I originally posted an issue about Ray Tune here: Tune.run works but TuneGridSearchCV.fit does not work for me - Ray Tune - Ray
However, after talking to Matthew, I found that the issue in actuality is related to the local object store. Whenever I run something on a cluster, I noticed that the plasma % for the worker nodes always stays at 0%. To highlight this error, I ran the following script which I modified from another issue I found online:
import numpy as np
from time import sleep
import ray
@ray.remote
def calc_similarity(sims, offset):
# Fake some work for 100 ms.
sleep(0.10)
return True
if __name__ == "__main__":
ray.shutdown()
ray.init(address='auto')
num_docs = 1000000
num_dimensions = 300
chunk_size = 128
sim_pct = 0.82
# Initialize the array
index = np.random.random((num_docs, num_dimensions)).astype(dtype=np.float32)
index_array = np.arange(num_docs).reshape(1, num_docs)
index_array_id = ray.put(index_array)
calc_results = []
for count, start_doc_no in enumerate(range(0, num_docs, chunk_size)):
size = min( chunk_size, num_docs - (start_doc_no) + 1 )
# Get the query vector out of the index.
query_vector = index[start_doc_no:start_doc_no+size]
# Calculate the matrix multiplication.
result_transformed = np.matmul(index, query_vector.T).T
# Serialize the result matrix out for each client.
result_id = ray.put(result_transformed)
# Simulate multi-threading extracting the results of a cosine similarity calculation
for offset in range(chunk_size):
calc_results.append(calc_similarity.remote(sims=result_id, offset=offset ))
# , index_array=index_array_id))
res = ray.get(calc_results)
calc_results.clear()
When I ran this script, I get many of the following errors:
At least one of the input arguments for this task could not be computed:
ray.exceptions.OwnerDiedError: Failed to retrieve object 00ffffffffffffffffffffffffffffffffffffff0500000002000000. To see information about where this ObjectRef was created in Python, set the environment variable RAY_record_ref_creation_sites=1 during `ray start` and `ray.init()`.
The object's owner has exited.
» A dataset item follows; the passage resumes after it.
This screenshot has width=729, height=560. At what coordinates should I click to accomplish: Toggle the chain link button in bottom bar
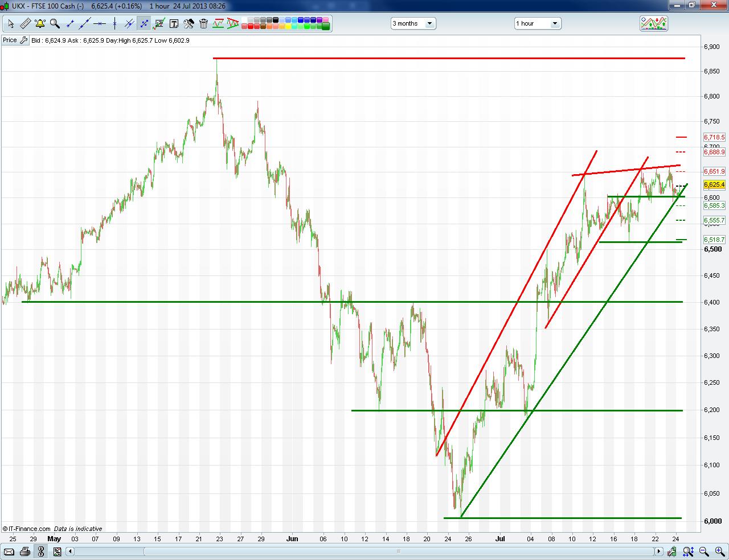(40, 551)
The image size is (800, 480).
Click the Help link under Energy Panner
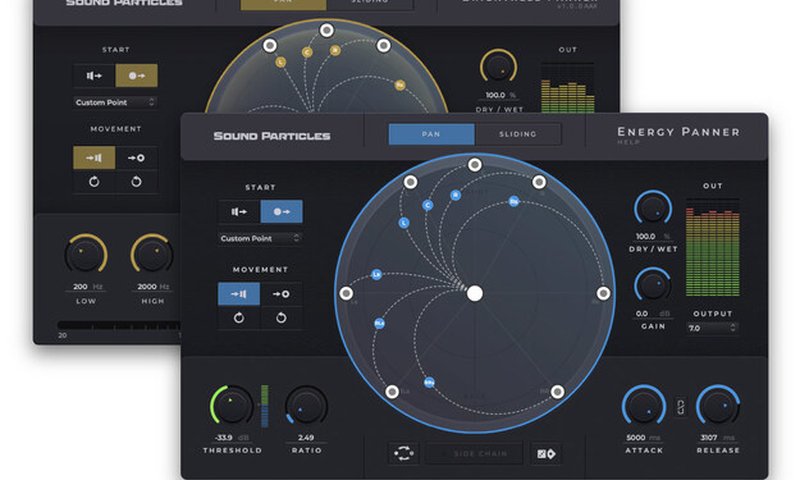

This is the Python worker that first created the ObjectRef via `.remote()` or `ray.put()`. Check cluster logs (`/tmp/ray/session_latest/logs/*05000000ffffffffffffffffffffffffffffffffffffffffffffffff*` at IP address 10.0.3.103) for more information about the Python worker failure.
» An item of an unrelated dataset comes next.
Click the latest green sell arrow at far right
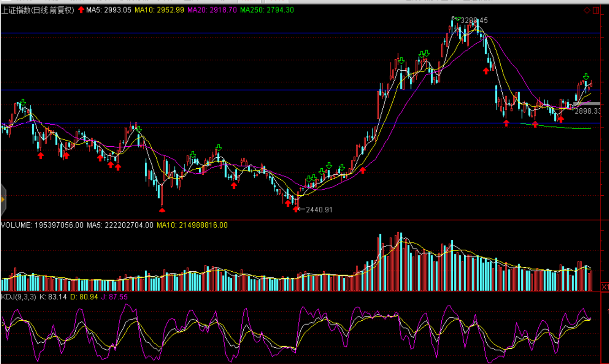The height and width of the screenshot is (364, 609). tap(586, 76)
I also noticed on the Ray Dashboard that the Plasma % for the head node increases, but the Plasma % for the worker nodes stay at 0.
Here is my configuration:
The host operating system is Linux (Ubuntu 20.4)
The containers are Linux containers (LXC).
We’re developing this on the DNAnexus platform (https://documentation.dnanexus.com/ ). I’m spinning up a cluster of 5 identical EC2 instances. We opened up all the ports from 6500 to 65535 to see if that resolves the issue, but that didn’t help.
Reproduction script
Run these statements in the nodes containers.
ray start --head --port=6379 --dashboard-host=0.0.0.0 --dashboard-port=443
and for worker nodes
ray start --address=“$head_node_ip:6379” --node-ip-address=“y.y.y.y”
Unusually, due to the fact we’re running inside LXC containers, the head IP address always appears as 10.0.3.103, which is the IP address of the container (setting the head node’s IP address manually to 0.0.0.0 with the --node-ip-address argument causes errors because the Ray job still expects the head IP address to be 10.0.3.103). I absolutely must manually set the worker nodes’ IP address with --node-ip-address because all nodes have the same host name and default to the same ip address of 10.0.3.103.